● Record extracts
────────────────────

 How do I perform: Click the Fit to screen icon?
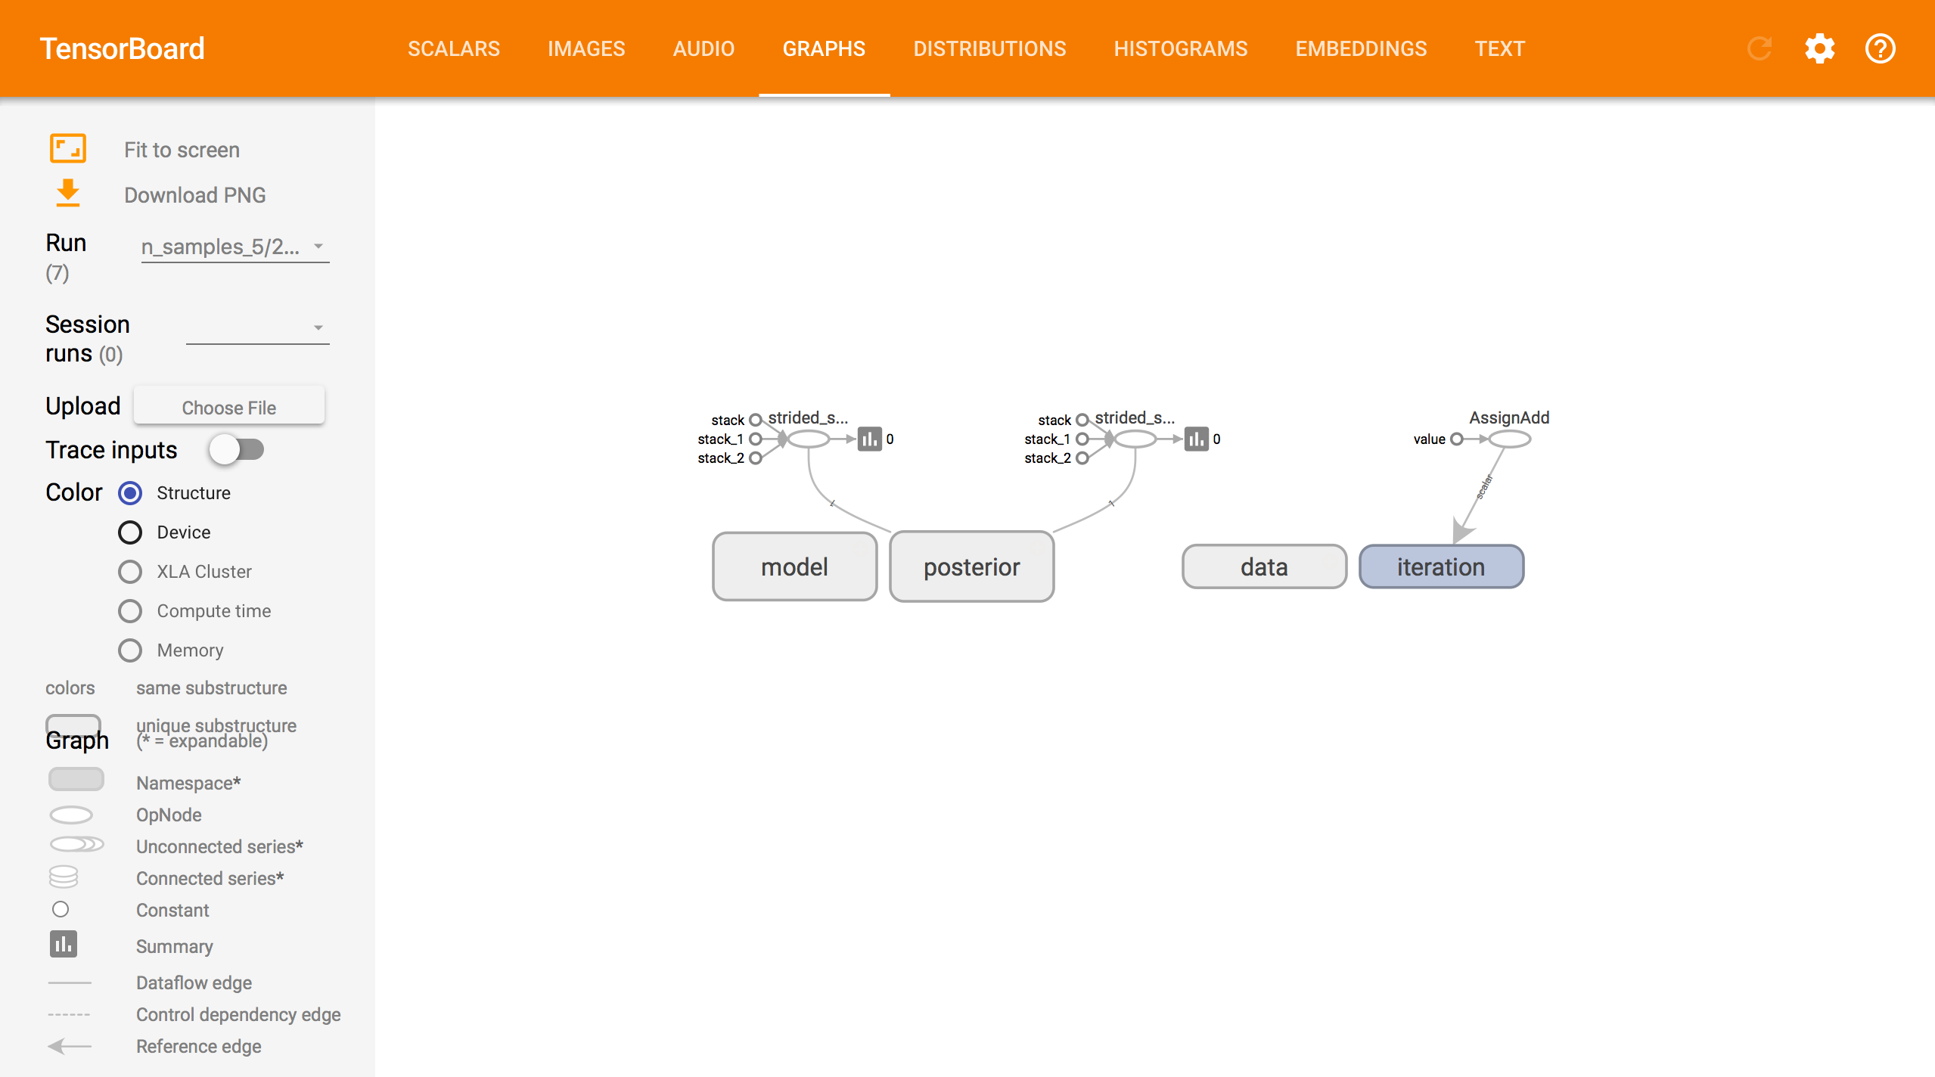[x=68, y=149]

────────────────────

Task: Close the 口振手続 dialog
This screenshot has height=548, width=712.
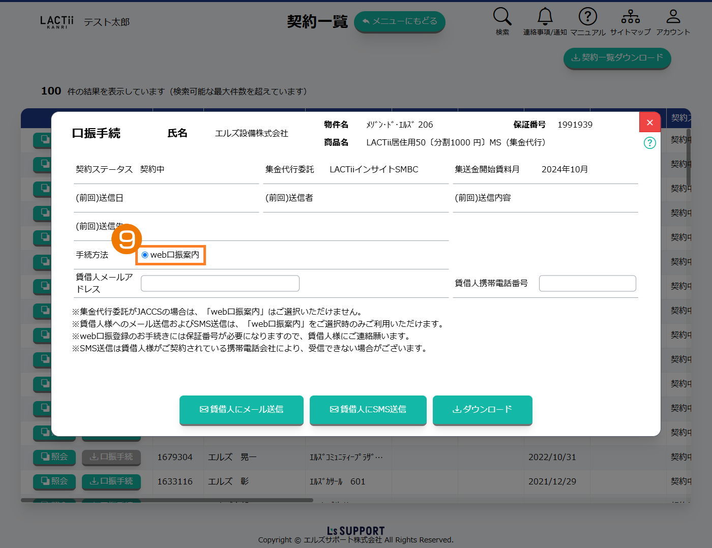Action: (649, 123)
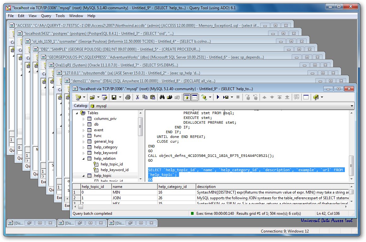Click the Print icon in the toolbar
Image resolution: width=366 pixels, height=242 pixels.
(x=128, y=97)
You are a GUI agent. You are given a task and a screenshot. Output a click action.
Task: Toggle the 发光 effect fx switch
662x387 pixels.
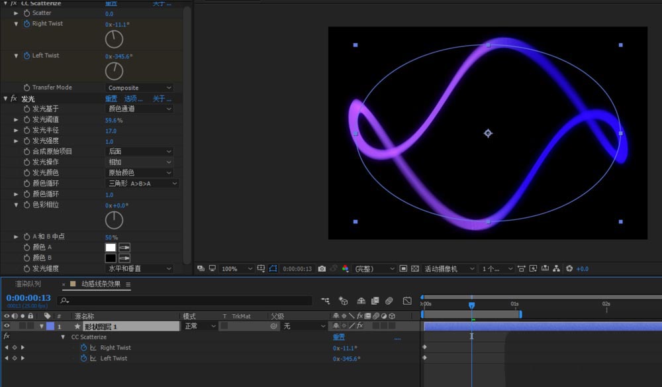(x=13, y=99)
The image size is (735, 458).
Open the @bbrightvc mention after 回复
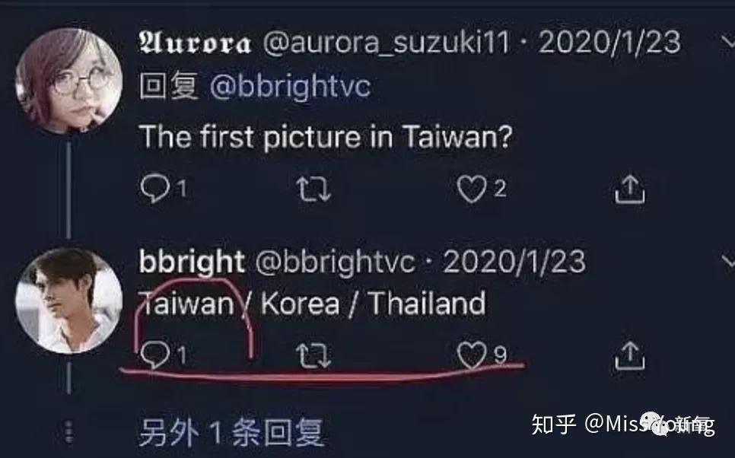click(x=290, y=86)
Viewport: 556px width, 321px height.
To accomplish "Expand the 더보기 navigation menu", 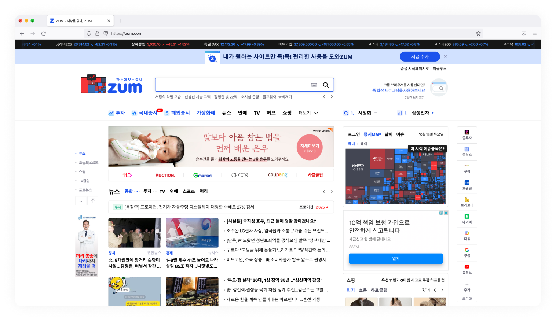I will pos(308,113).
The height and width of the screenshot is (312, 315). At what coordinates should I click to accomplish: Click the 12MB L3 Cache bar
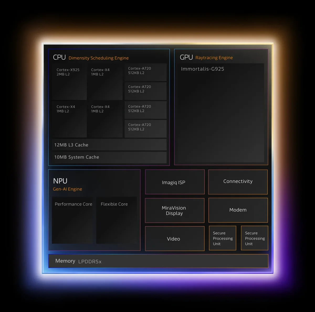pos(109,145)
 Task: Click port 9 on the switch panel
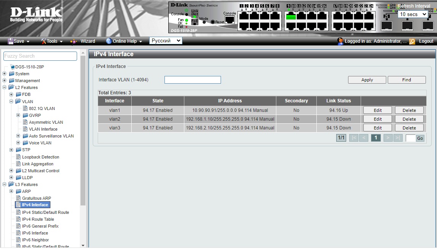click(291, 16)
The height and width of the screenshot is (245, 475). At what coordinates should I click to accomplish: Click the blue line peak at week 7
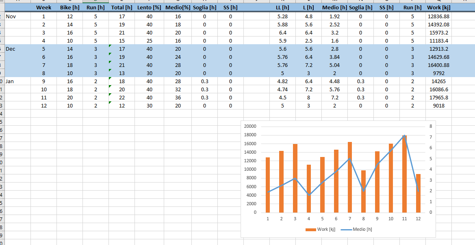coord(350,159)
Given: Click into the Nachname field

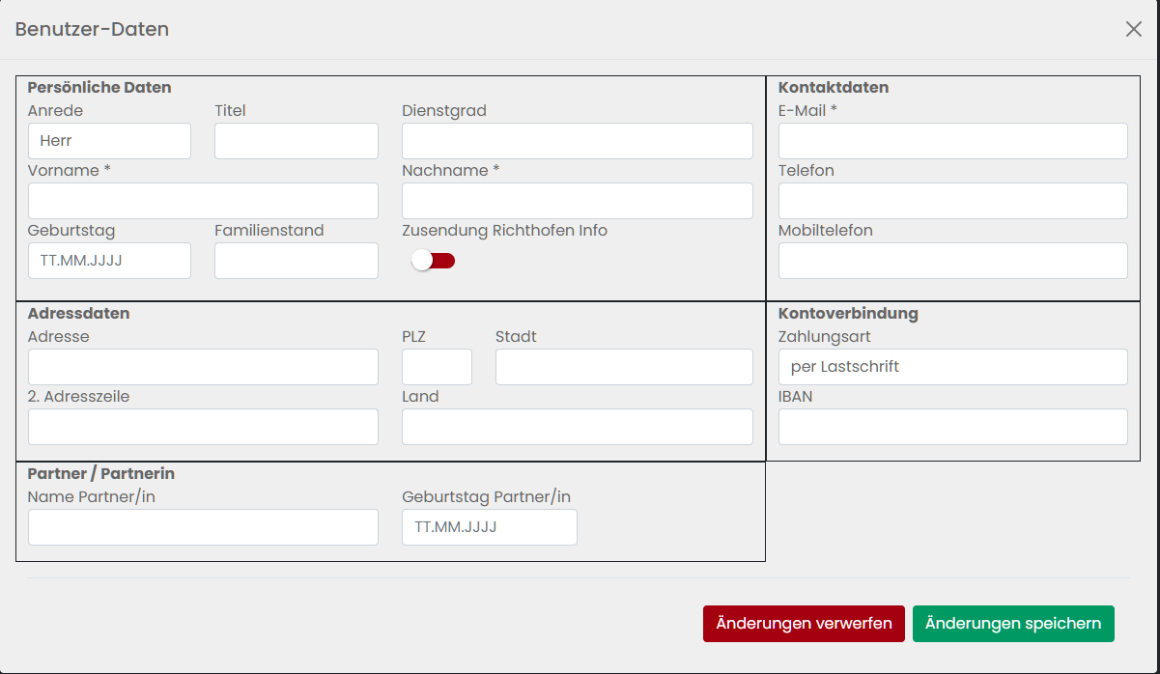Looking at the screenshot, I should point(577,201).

────────────────────

● What is expected
Return every line of the listing above that contains the word "switch".

● Answer to this task
Task: Toggle the 发光 effect fx switch
 Task: Click port 9 on the switch panel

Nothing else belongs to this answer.